Uit de overgelegde stukken blijkt dat de zorgaanbieder en klaagster regelmatig contact hebben gehad, zowel persoonlijk met behulp van een tolk als via de what’s app naar aanleiding van de zorgen die klaagster om cliënt had. Niet kan worden gesteld dat de zorgaanbieder klaagster niet serieus genomen heeft en haar klachten niet volledig heeft beantwoord.

Gelet op al het vorenstaande is de commissie van oordeel dat de klachten ongegrond zijn.

De commissie begrijpt dat, vanwege de grote afstand tussen het AZC en de instelling, het voor klaagster heel lastig is geweest om de volledige zorg van cliënt uit handen te geven. Daarnaast heeft de taalbarrière wellicht geleid tot misverstanden in de communicatie.

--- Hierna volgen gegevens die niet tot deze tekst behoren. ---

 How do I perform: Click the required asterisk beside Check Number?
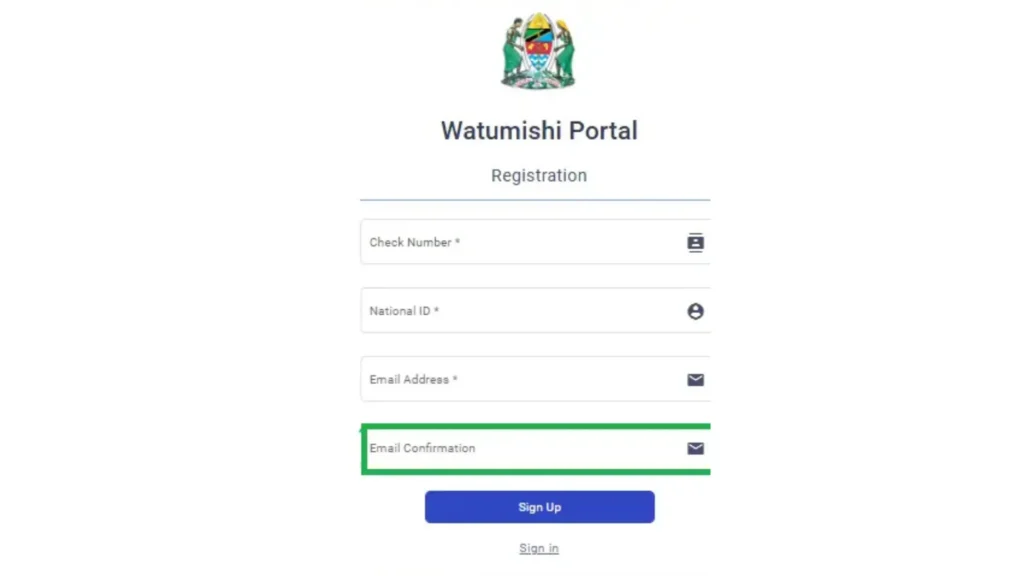pyautogui.click(x=457, y=241)
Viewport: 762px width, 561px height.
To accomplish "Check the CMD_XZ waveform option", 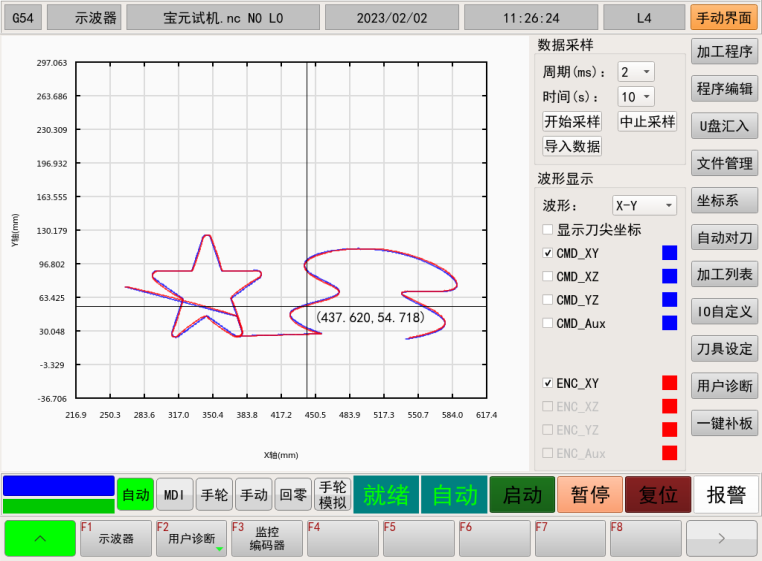I will 547,276.
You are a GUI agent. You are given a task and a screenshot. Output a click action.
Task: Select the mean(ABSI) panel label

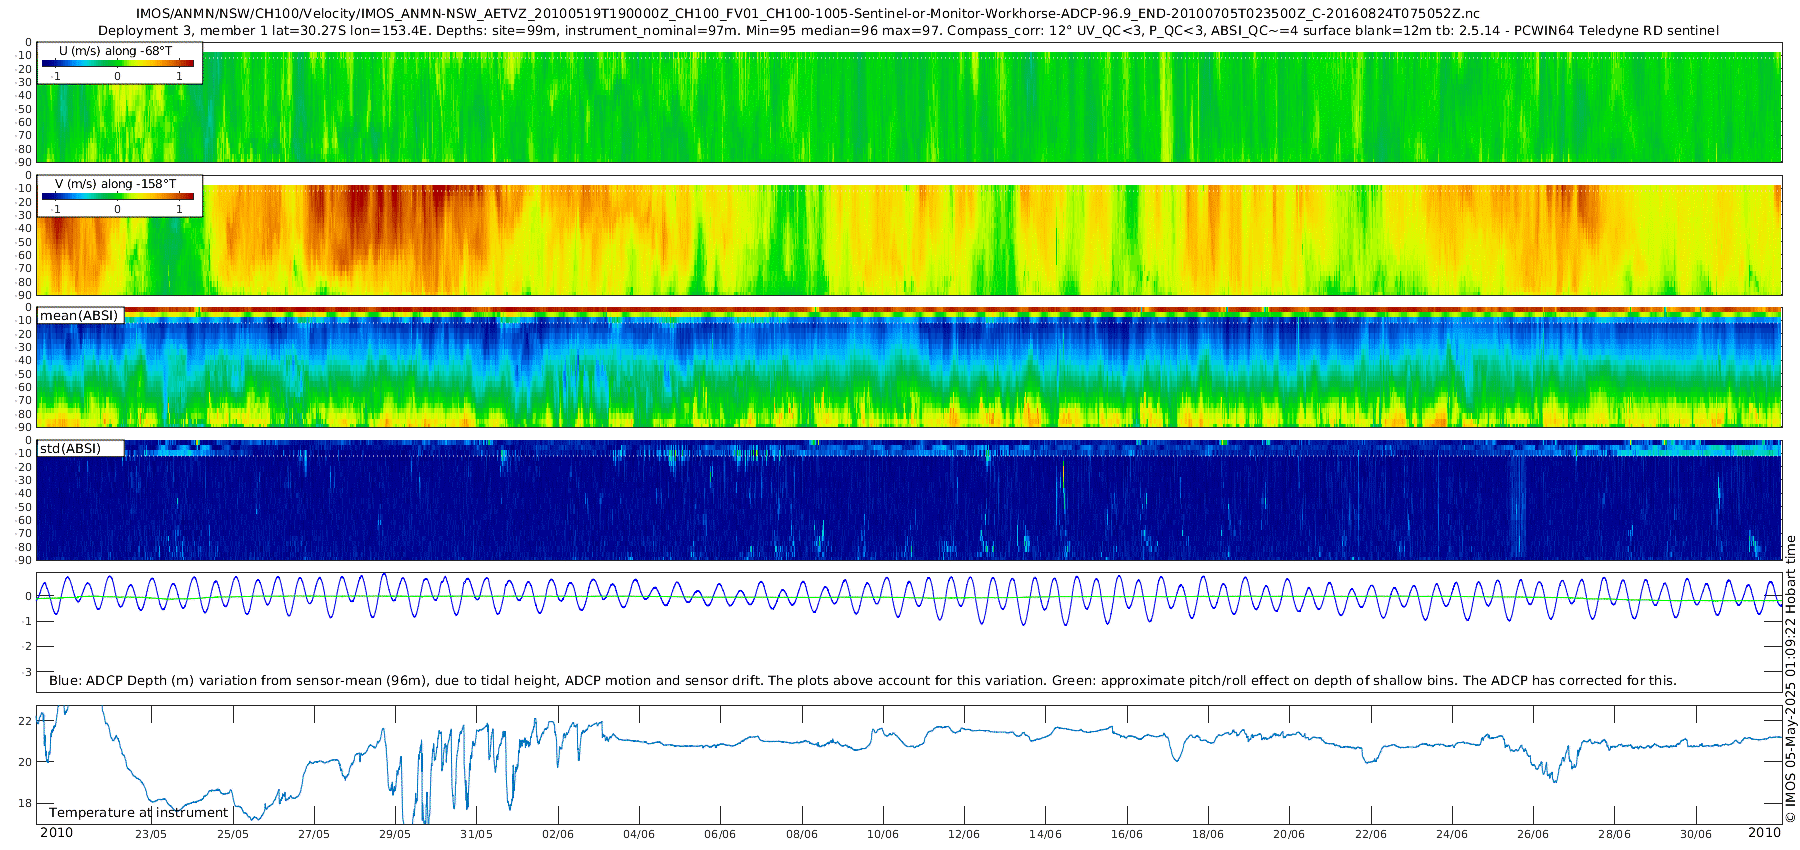79,316
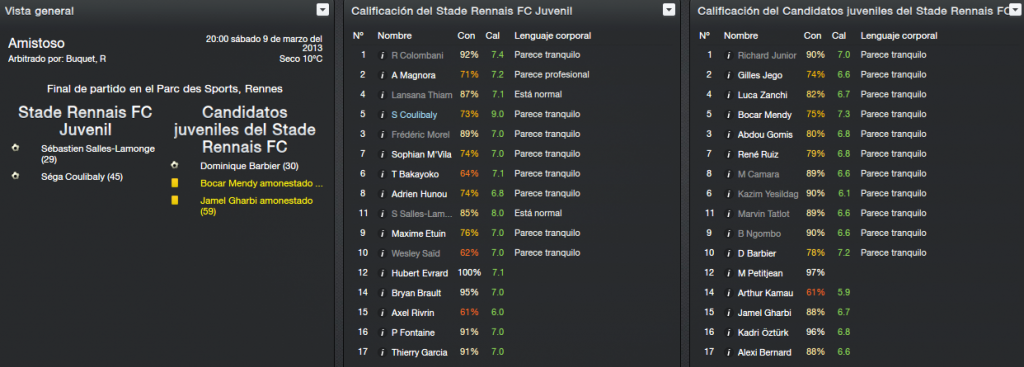The width and height of the screenshot is (1024, 367).
Task: Click info icon beside Bocar Mendy row
Action: pos(728,115)
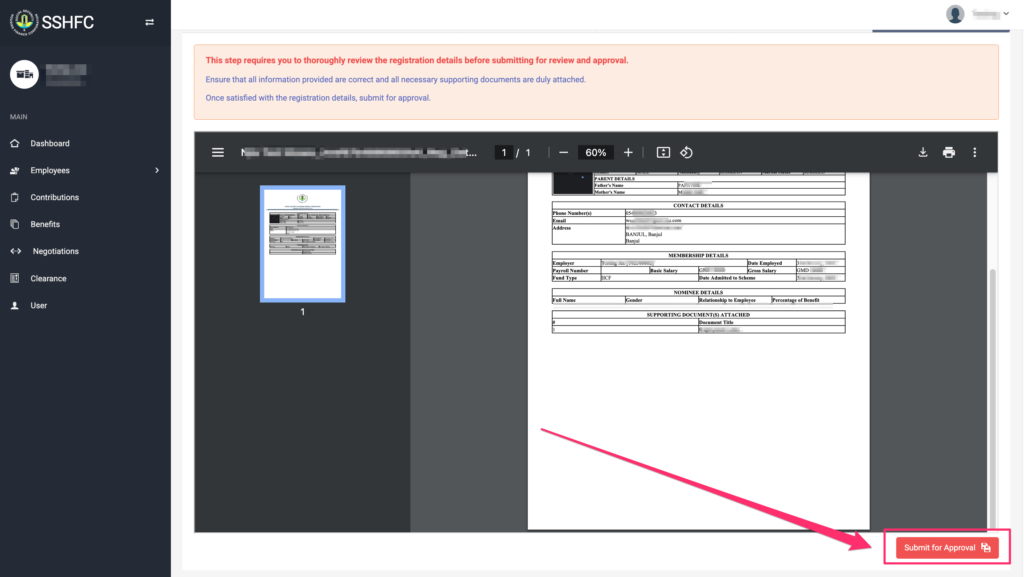The height and width of the screenshot is (577, 1024).
Task: Print the registration document
Action: [949, 152]
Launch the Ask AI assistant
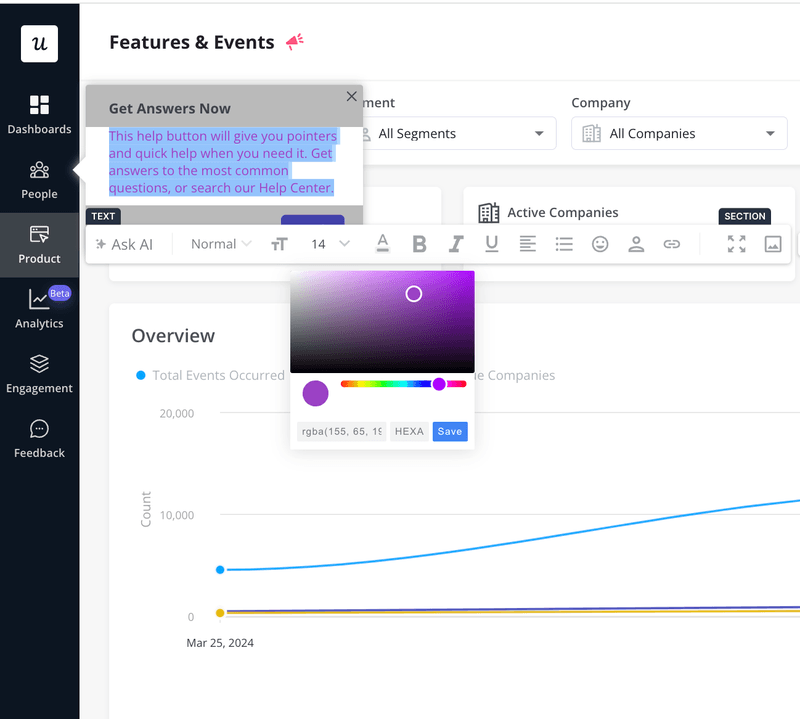Screen dimensions: 800x719 127,243
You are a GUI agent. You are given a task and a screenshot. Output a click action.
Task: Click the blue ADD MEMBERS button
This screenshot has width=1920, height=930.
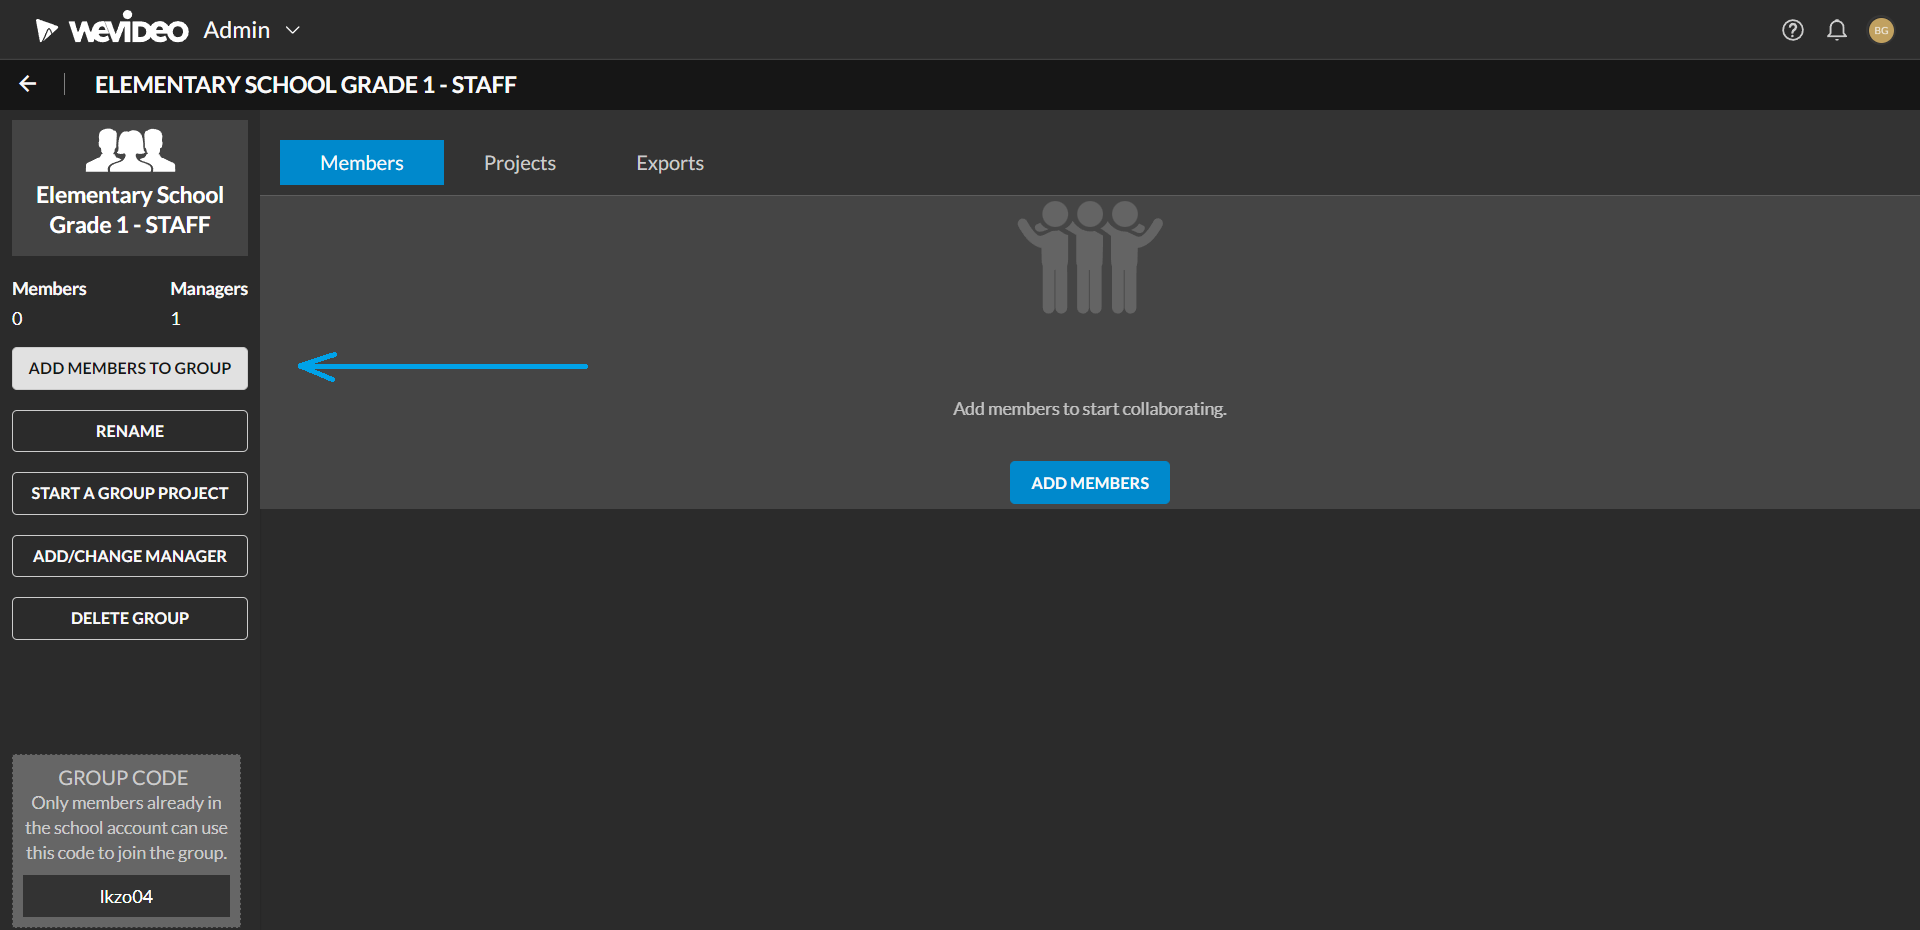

De commissie hoopt dat klaagster toch professionele hulp gaat zoeken voor ondersteuning en begeleiding van cliënt

Derhalve wordt als volgt beslist.

Beslissing

De commissie verklaart de klachten ongegrond.

Aldus beslist door de Geschillencommissie Gehandicaptenzorg, bestaande uit mevrouw
mr. A.D.R.M. Boumans, voorzitter, de heer ir. N. Bomer, de heer S.P. de Paauw, leden, in aanwezigheid van mevrouw mr. W. Hartong van Ark, secretaris, op 4 november 2022.